**Quelle**.
Bundesgerichtshof:
Urteil vom 10. Dezember 2001
Aktenzeichen: II ZR 30/00
(BGH: Urteil v. 10.12.2001, Az.: II ZR 30/00)
Tenor
Auf die Revision der Beklagten wird das Urteil des 14. Zivilsenats des Kammergerichts in Berlin vom 11. Januar 2000 aufgehoben, soweit zum Nachteil der Beklagten erkannt ist.
Die Berufung des Klägers gegen das Urteil der 9. Zivilkammer des Landgerichts Berlin vom 28. August 1997 wird unabhängig von der Hilfsaufrechnung der Beklagten zurückgewiesen.
Der Kläger trägt auch die Kosten des Revisionsverfahrens.
Von Rechts wegen.
Tatbestand
Der Kläger ist Verwalter im Gesamtvollstreckungsverfahren über das Vermögen der F. mbH, Z. (im folgenden: Schuldnerin), die gemäß § 11 Abs. 2 TreuhG aus einem ehemaligen VEB hervorgegangen ist und mit einem Stammkapital von 150.000,00 DM ausgestattet wurde. Ihre Alleingesellschafterin war die Treuhandanstalt, die Namensvorgängerin der Beklagten. Diese veräußerte durch notariellen Vertrag vom 22. April 1993 ihren Geschäftsanteil an die Konsumgenossenschaft Z. e.G. zum Kaufpreis von 4.328.440,00 DM, woraus ein Teilbetrag von 1.023.977,00 DM an die D. R. (DR) zu zahlen war, die damit -wie zwischen ihr und der Beklagten vereinbart -für einen streitigen Restitutionsanspruch auf das wertvollste Grundstück der Schuldnerin vergleichsweise abgefunden werden sollte. Zur Sicherung ihrer Kaufpreisverbindlichkeit nebst Zinsen hatte die Erwerberin eine Bürgschaft der den Kauf finanzierenden Stadtsparkasse C. über 4,4 Mio. DM zu stellen; bis dahin war die Übertragung des Geschäftsanteils aufschiebend bedingt. Da die Stadtsparkasse vorab ihrerseits Grundsicherheiten von der Erwerberin verlangt hatte, bewilligte und beantragte die Schuldnerin in dem Vertrag vom 22. April 1993 die (am 20. Juli 1993 erfolgte) Eintragung einer Grundschuld über 4,4 Mio. DM auf dem o.g. Grundstück zur Sicherung der Ansprüche der Stadtsparkasse gegenüber der Erwerberin aus dem Kaufpreisdarlehen und einem etwaigen Bürgenregreß. Am 28. September 1993 wurde die Sequestration über das Vermögen der Erwerberin angeordnet. Auf Anforderung der Beklagten bezahlte die Stadtsparkasse als Bürgin am 5. Oktober 1993 den Kaufpreisbetrag entsprechend der kaufvertraglichen Regelung teils an die DR, teils an die Beklagte. Am 6. Oktober 1993 beantragte die Schuldnerin die Eröffnung des Gesamtvollstreckungsverfahrens über ihr Vermögen. Die Insolvenzeröffnungsbilanz des Klägers auf den 16. November 1993 weist einen Überschuß in Höhe von ca. 4,9 Mio. DM aus. Er hat das belastete Grundstück inzwischen für 7.460.000,00 DM veräußert. Hiervon erhielt die Stadtsparkasse am 3. April 1996 auf ihre Grundschuld nebst Zinsen 5.471.400,00 DM.

**Gesammelte Daten**.
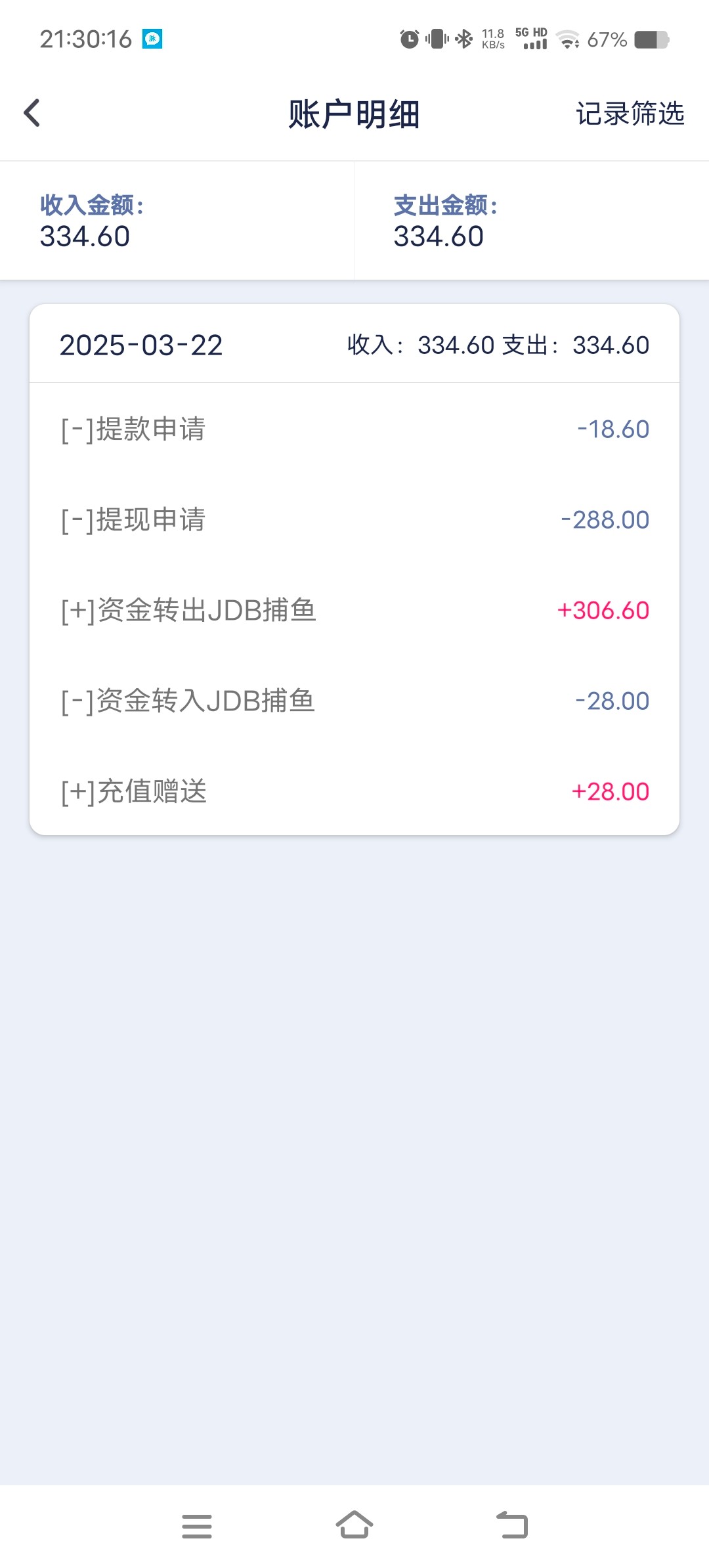The width and height of the screenshot is (709, 1568).
Task: Select the 资金转出JDB捕鱼 transaction row
Action: (x=354, y=611)
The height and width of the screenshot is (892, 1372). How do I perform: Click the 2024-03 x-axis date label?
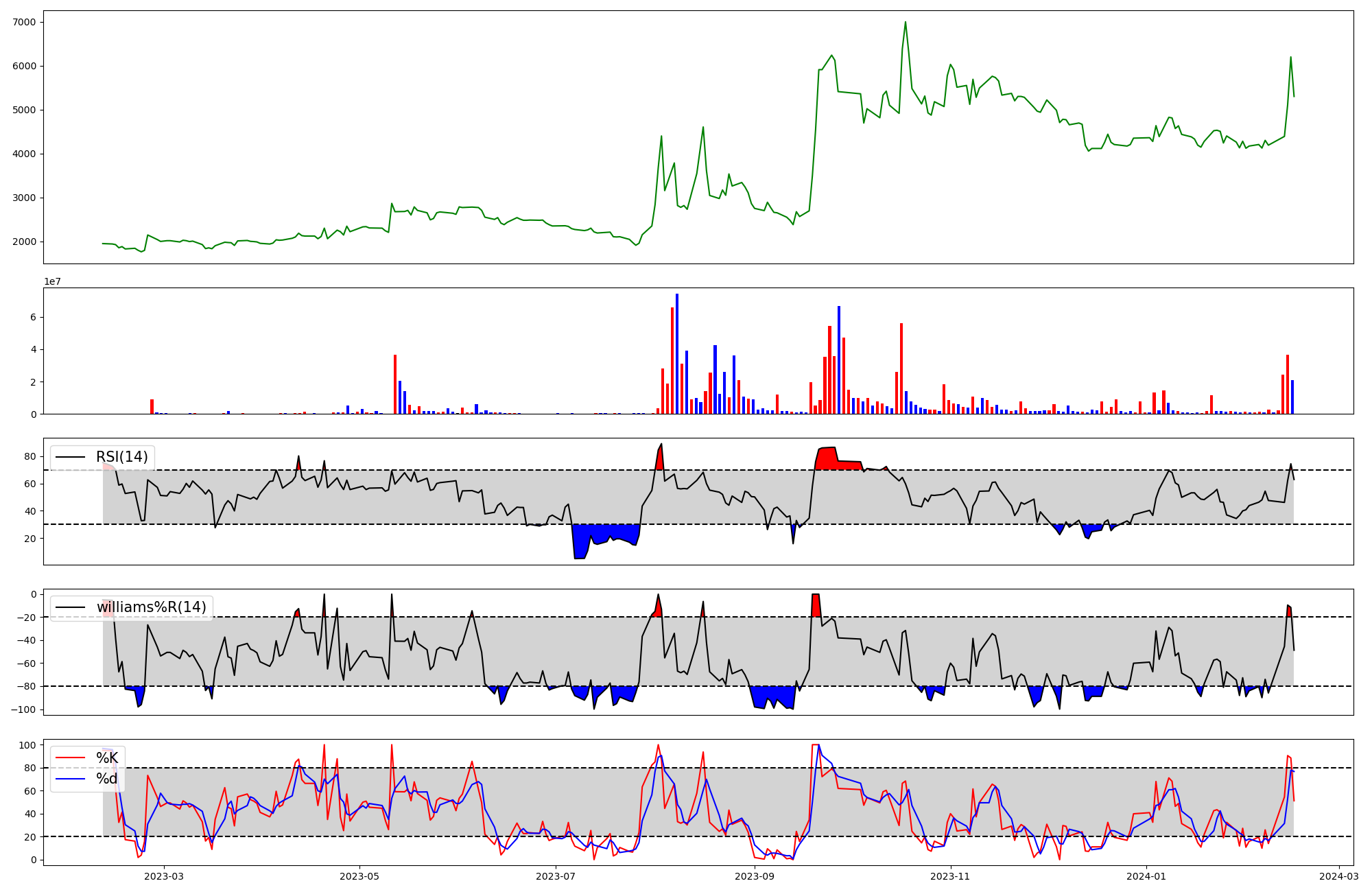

**Aufgabenstellung**. Gib bitte den Abschnitt der Quelle zwischen „Die Berufung des“ und „Kosten des Revisionsverfahrens.“ wortgetreu aus, beide Stellen eingeschlossen.

**Lösung**.
Die Berufung des Klägers gegen das Urteil der 9. Zivilkammer des Landgerichts Berlin vom 28. August 1997 wird unabhängig von der Hilfsaufrechnung der Beklagten zurückgewiesen.
Der Kläger trägt auch die Kosten des Revisionsverfahrens.